▶ PROBLEM DETAILS: Give back the material that follows, identical in every line.

——

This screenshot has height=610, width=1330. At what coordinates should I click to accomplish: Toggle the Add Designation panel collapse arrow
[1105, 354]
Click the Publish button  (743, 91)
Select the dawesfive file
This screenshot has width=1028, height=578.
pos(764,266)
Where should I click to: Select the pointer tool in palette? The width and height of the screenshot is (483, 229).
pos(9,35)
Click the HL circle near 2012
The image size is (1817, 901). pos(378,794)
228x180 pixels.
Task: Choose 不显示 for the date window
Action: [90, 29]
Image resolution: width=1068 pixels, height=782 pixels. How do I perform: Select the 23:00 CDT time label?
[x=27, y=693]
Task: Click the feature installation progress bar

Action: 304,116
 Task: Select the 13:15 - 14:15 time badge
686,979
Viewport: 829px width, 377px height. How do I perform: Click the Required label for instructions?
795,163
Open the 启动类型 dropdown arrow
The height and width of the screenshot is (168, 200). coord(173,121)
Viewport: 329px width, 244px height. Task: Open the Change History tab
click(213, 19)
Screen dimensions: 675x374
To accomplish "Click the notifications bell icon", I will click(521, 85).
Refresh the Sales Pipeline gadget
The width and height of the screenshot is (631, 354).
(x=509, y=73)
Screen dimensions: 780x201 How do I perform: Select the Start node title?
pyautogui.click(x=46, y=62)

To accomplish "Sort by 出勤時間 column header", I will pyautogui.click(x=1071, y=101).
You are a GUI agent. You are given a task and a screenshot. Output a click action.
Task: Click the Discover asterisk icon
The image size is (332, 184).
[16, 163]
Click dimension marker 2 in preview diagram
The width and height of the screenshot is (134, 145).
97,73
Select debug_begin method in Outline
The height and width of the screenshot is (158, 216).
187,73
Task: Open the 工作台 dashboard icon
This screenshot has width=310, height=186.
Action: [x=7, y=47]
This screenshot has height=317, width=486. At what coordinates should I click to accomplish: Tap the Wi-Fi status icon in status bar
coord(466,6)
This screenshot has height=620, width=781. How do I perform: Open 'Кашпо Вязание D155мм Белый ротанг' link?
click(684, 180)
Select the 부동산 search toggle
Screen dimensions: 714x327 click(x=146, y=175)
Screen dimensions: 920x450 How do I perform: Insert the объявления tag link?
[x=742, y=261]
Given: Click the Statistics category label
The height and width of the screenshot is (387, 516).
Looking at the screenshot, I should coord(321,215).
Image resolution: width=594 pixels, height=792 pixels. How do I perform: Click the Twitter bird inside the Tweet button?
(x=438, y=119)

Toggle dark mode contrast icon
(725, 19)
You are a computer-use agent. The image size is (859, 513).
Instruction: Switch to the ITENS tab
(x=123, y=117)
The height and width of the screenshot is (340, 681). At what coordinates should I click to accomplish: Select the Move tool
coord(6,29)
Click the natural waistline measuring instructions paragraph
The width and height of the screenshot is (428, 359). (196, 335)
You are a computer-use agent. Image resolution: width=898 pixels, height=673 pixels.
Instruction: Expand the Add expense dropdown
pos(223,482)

——

▶ ANSWER SPACE:
This screenshot has height=610, width=1330. At what coordinates should I click to accomplish: Toggle the Add Designation panel collapse arrow
[1105, 354]
Click the Publish button  (743, 91)
Select the dawesfive file
This screenshot has width=1028, height=578.
pos(764,266)
Where should I click to: Select the pointer tool in palette? The width and height of the screenshot is (483, 229).
pos(9,35)
Click the HL circle near 2012
The image size is (1817, 901). pos(378,794)
228x180 pixels.
Task: Choose 不显示 for the date window
Action: [90, 29]
Image resolution: width=1068 pixels, height=782 pixels. How do I perform: Select the 23:00 CDT time label?
[x=27, y=693]
Task: Click the feature installation progress bar

Action: 304,116
 Task: Select the 13:15 - 14:15 time badge
686,979
Viewport: 829px width, 377px height. How do I perform: Click the Required label for instructions?
795,163
Open the 启动类型 dropdown arrow
The height and width of the screenshot is (168, 200). coord(173,121)
Viewport: 329px width, 244px height. Task: Open the Change History tab
click(213, 19)
Screen dimensions: 675x374
To accomplish "Click the notifications bell icon", I will click(521, 85).
Refresh the Sales Pipeline gadget
The width and height of the screenshot is (631, 354).
(x=509, y=73)
Screen dimensions: 780x201 How do I perform: Select the Start node title?
pyautogui.click(x=46, y=62)

To accomplish "Sort by 出勤時間 column header", I will pyautogui.click(x=1071, y=101).
You are a GUI agent. You are given a task and a screenshot. Output a click action.
Task: Click the Discover asterisk icon
The image size is (332, 184).
[16, 163]
Click dimension marker 2 in preview diagram
The width and height of the screenshot is (134, 145).
97,73
Select debug_begin method in Outline
The height and width of the screenshot is (158, 216).
187,73
Task: Open the 工作台 dashboard icon
This screenshot has width=310, height=186.
Action: [x=7, y=47]
This screenshot has height=317, width=486. At what coordinates should I click to accomplish: Tap the Wi-Fi status icon in status bar
coord(466,6)
This screenshot has height=620, width=781. How do I perform: Open 'Кашпо Вязание D155мм Белый ротанг' link?
click(684, 180)
Select the 부동산 search toggle
Screen dimensions: 714x327 click(x=146, y=175)
Screen dimensions: 920x450 How do I perform: Insert the объявления tag link?
[x=742, y=261]
Given: Click the Statistics category label
The height and width of the screenshot is (387, 516).
Looking at the screenshot, I should coord(321,215).
Image resolution: width=594 pixels, height=792 pixels. How do I perform: Click the Twitter bird inside the Tweet button?
(x=438, y=119)

Toggle dark mode contrast icon
(725, 19)
You are a computer-use agent. The image size is (859, 513).
Instruction: Switch to the ITENS tab
(x=123, y=117)
The height and width of the screenshot is (340, 681). At what coordinates should I click to accomplish: Select the Move tool
coord(6,29)
Click the natural waistline measuring instructions paragraph
The width and height of the screenshot is (428, 359). (196, 335)
You are a computer-use agent. Image resolution: width=898 pixels, height=673 pixels.
Instruction: Expand the Add expense dropdown
pos(223,482)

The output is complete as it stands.